Construction
En 1310 naît au château de Grizac en Gévaudan (aujourd'hui commune du Pont-de-Montvert) Guillaume de Grimoard, fils dd'autre Guillaume de Grimoard, seigneur de Bellegarde, et d'Amphélyse de Sabran, dame de Montferrand. Le 13 septembre 1362 meurt Innocent VI, cinquième pape en Avignon. Et c'est un moine, ce Guillaume de Grimoard qui est élu pour lui succéder. Il prendra alors le nom d'Urbain V.
Lors d'une bulle pontificale en décembre 1363, Urbain V décide d'édifier une collégiale sur le tombeau de ses parents, non loin de Bédouès, sur le promontoire schisteux dominant le Tarn. La bulle précisait que 6 chanoines-prêtres, un diacre et un sous-diacre devaient s'y installer. C'est ainsi qu'en 1365 que les premiers chanoines arrivent. Ils sont alors chargés de célébrer l'office.

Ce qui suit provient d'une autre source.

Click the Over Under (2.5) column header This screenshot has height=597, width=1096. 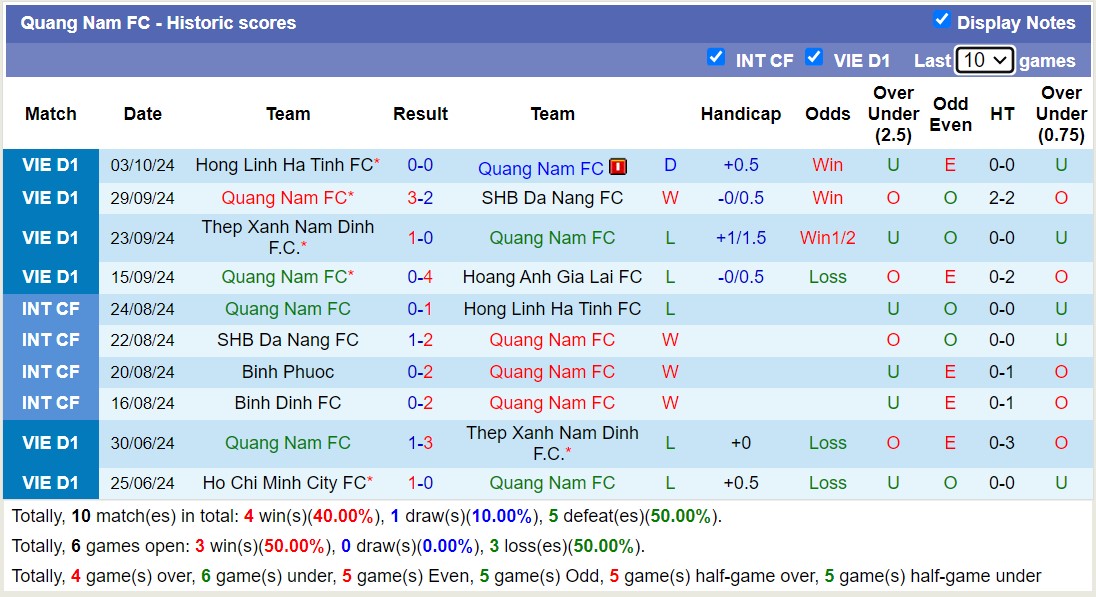tap(893, 114)
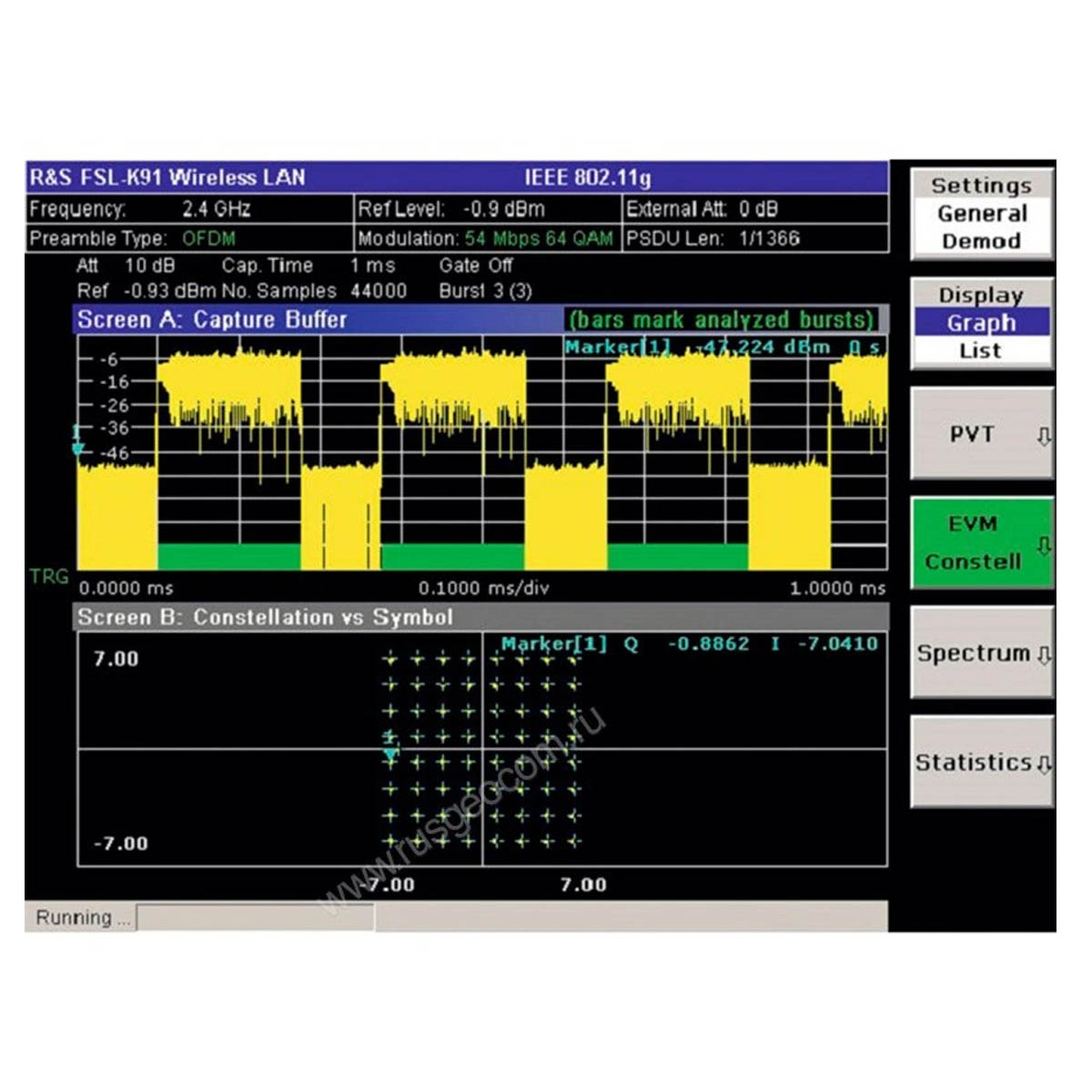The image size is (1092, 1092).
Task: Open the Statistics submenu arrow
Action: [1044, 763]
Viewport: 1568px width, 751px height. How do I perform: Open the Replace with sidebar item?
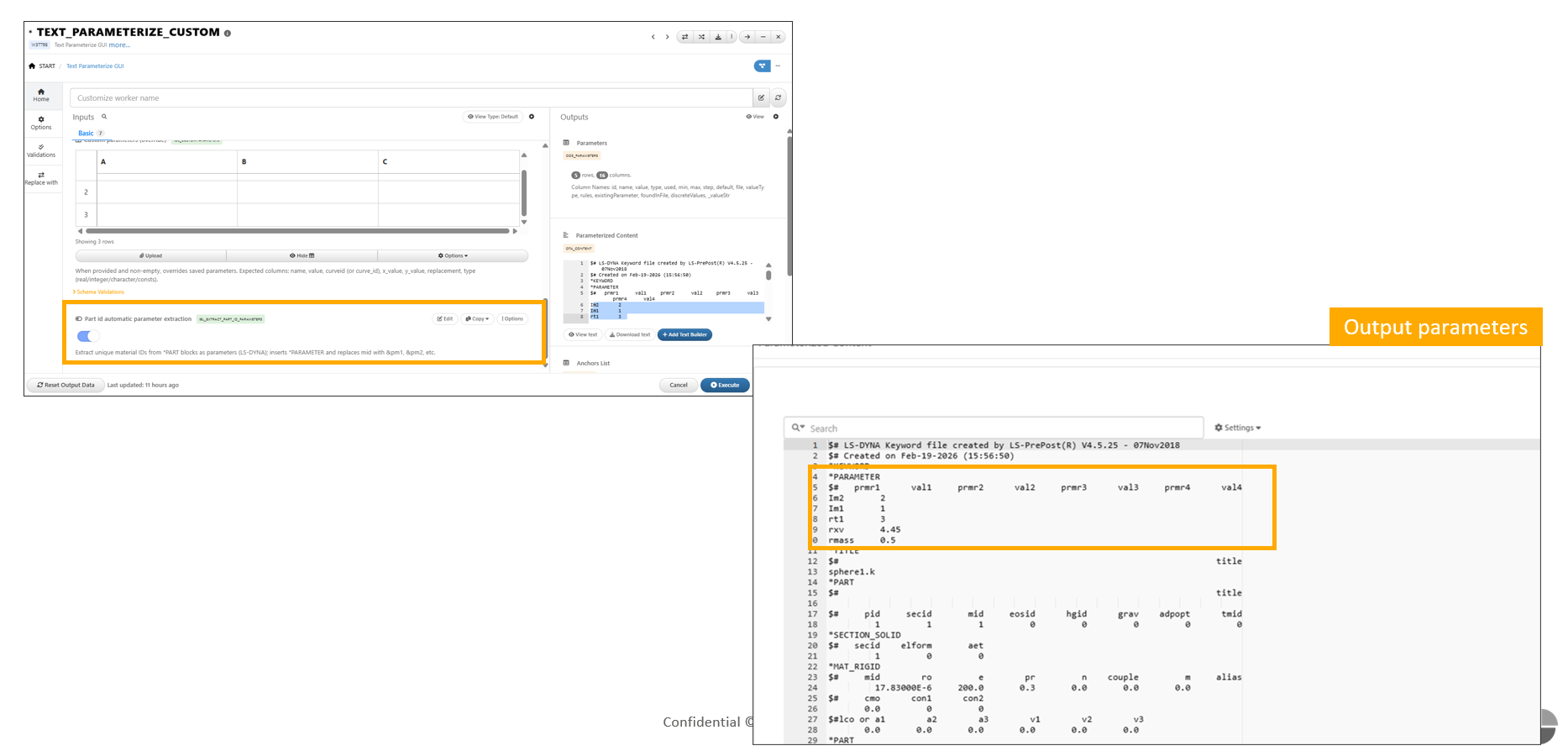coord(41,178)
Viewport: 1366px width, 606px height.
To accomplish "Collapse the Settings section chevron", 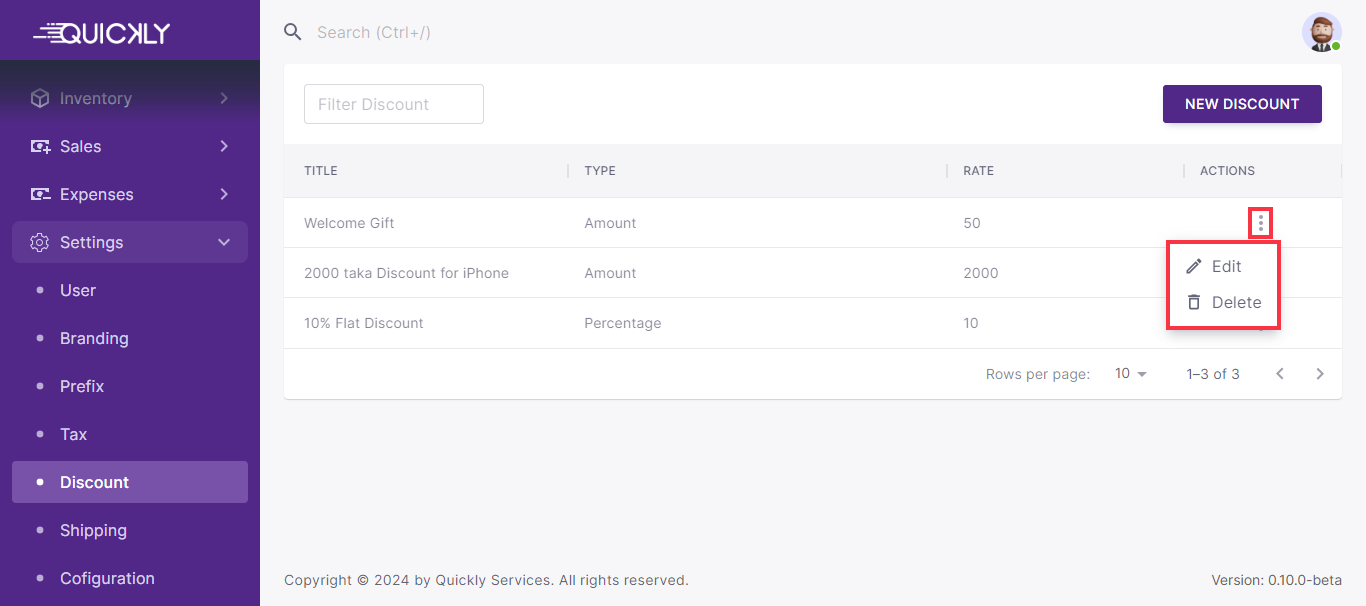I will tap(224, 242).
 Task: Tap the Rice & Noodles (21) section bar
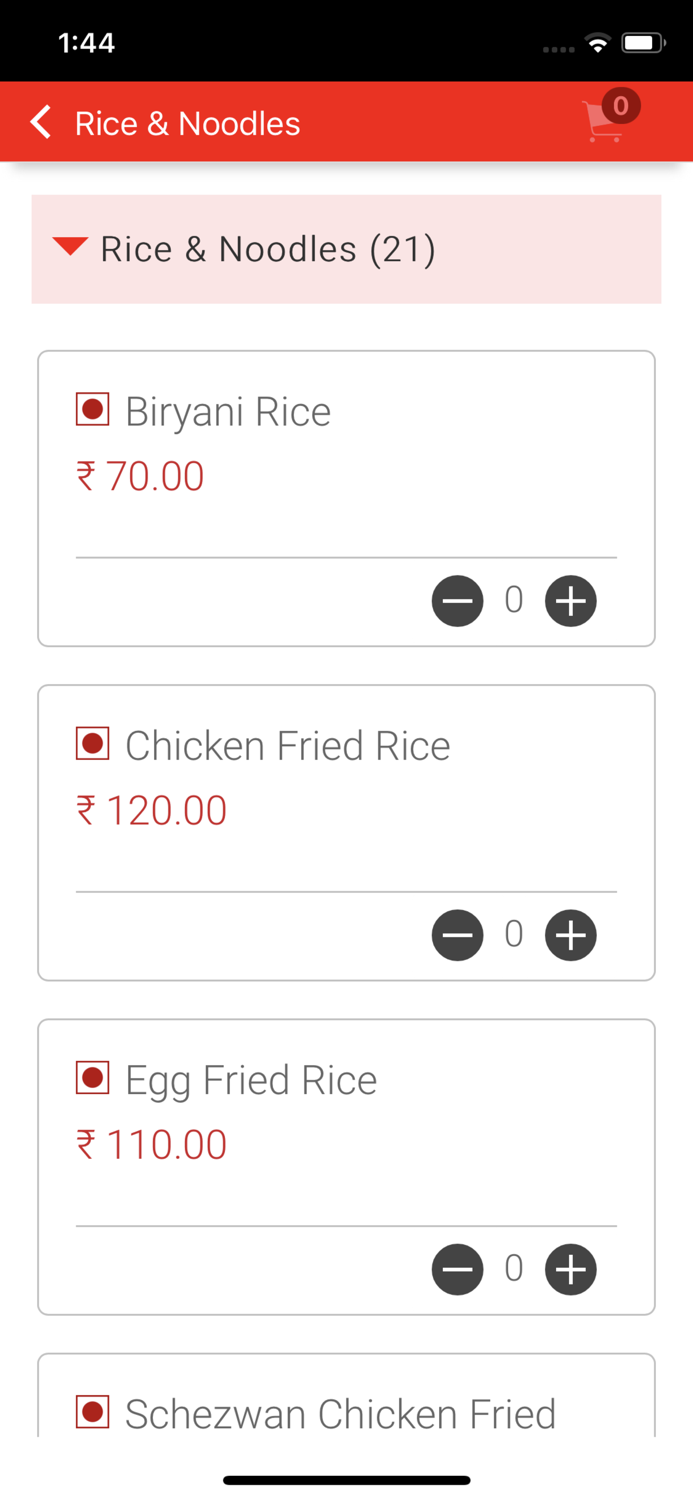(346, 249)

Rapidement, la collégiale est fortifiée. Ainsi elle est ornée de quatre tours et agrémentée d'une muraille, lui donnant les aspects d'un château fort. Ces fortifications permettaient ainsi de créer un refuge pour les habitants de la paroisse en cas de conflit.
Guerres de religions
En 1580, pendant les guerres de religions successives au massacre de la Saint-Barthélémy, le capitaine huguenot Matthieu Merle s'empare de la collégiale fortifiée. Il tue alors les chanoines qui auraient été jetés vivant dans le puits, pille leurs biens, et détruit une partie de la collégiale.
Depuis la Révolution française
Une fois la paix revenue, la collégiale est reconstruite, mais elle subit de nouvelles destructions durant la Révolution française. Au cours du XIX siècle, l'évêché la fait réparer à nouveau.